The opening for the exhibit took place on Monday in the Silverman Library and featured UB President Satish Tripathi, who commented on the legacy of UB’s active political past. Muller gave UB Presidential Scholars, the top-performing percent of freshman students, the project last semester. The students, who are mainly STEM or business majors, said they discovered a lot of difficulties in their research, but learned from the project and ultimately saw it as a good experience.
The exhibit serves as a reminder of the UB community’s active participation in social justice and political issues during the 1960s and ‘70s, when the campus was quickly transforming into what many called the “Berkeley of the East.”
The exhibit is not solely the result of the UB Presidential Scholars’ research, but rather a collaboration of the Office of Inclusive Excellence, UB Libraries and the Honors College.
Despina Stratigakos, the vice provost for Inclusive Excellence, said the exhibit was a “germ of an idea” last spring when Scott Hollander, the associate university librarian for Technology, Communications and Outreach, came to her with a list of civil rights leaders who spoke at UB in the ‘60s and ‘70s.
Stratigakos said although she was aware of UB’s political past, reading the names on a list “hit [her] somehow differently.”
She said she was especially impressed that students invited the speakers to campus.
“You realize, ‘Oh! The conversations that must have been happening.’ Then to find out it was mostly students who were inviting these people,” Stratigakos said.
Stratigakos said the legacy of activism at UB inspired her to teach in UB’s architecture program, which she called “radical” and said was “engaged with social justice and community work.”
Tripathi also said the exhibit marked a “pivotal era” - both nationally and for the university. Tripathi applauded the work of the Presidential Scholars, who he said did a “fantastic job,” despite not being history majors.
Tripathi lauded the different types of activism UB students have been involved in over the years, including political activism, environmental work and social work in Buffalo.
He specifically mentioned the work UB students have done with public schools in Buffalo and housing programs such as PUSH Buffalo.
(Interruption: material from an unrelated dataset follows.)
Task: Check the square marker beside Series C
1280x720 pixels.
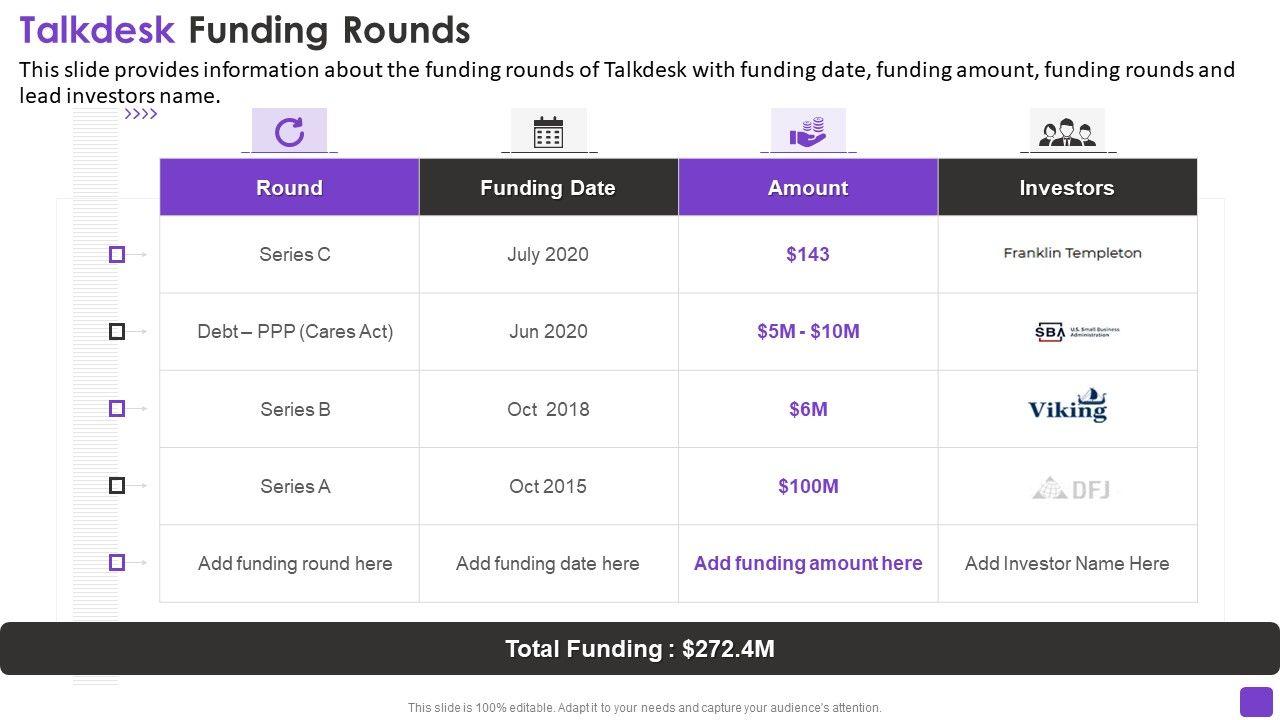Action: click(x=117, y=255)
The exhibit was the Presidential Scholars’ first foray into historical research of this magnitude. The scholars looked at micro-films in libraries and went through library and Spectrum archives and searched for lost audio for speeches from almost 50 years ago.
Yet some of their questions remain unanswered.
This lack of answers left many feeling their project was “incomplete.”
Presidential Scholars Samantha Nelson, a biochemistry major, and Clayton Markham, an environmental engineering major, struggled to find material on Malcolm X, who had ties to Buffalo dating back to the 1940s.
Others faced similar difficulties.
Barbara Curran, a business administration major, said she was disappointed when her team searched the archives for “specific” materials, only to find limited historical records offering few answers.
Muller warned the students they would “never be satisfied with the outcome.”
“A lot of us are not used to not being able to complete something,” Curran said. “So when we were told, ‘You’re set up to fail,’ that was really hard.”
But that was the point.
Muller explained her motive behind the project, aside from sharing some of UB’s history, was to help “overachieving” students cope with failure while also teaching them to work as a team.
“You’re not only going to fail, but you’re going to fail together,” Muller said. “These kids are maybe going to do great things and make great discoveries, but two things — one, they’re going to fail a lot before they get there and two, when they get there it’s going to be the result of a team,” Muller said.
The students still found the project to be a good experience and said they found the failures they faced to be a turning point.
“Even if you had a dead end for this research, you open up other paths and other really cool things you can explore,” Curran said.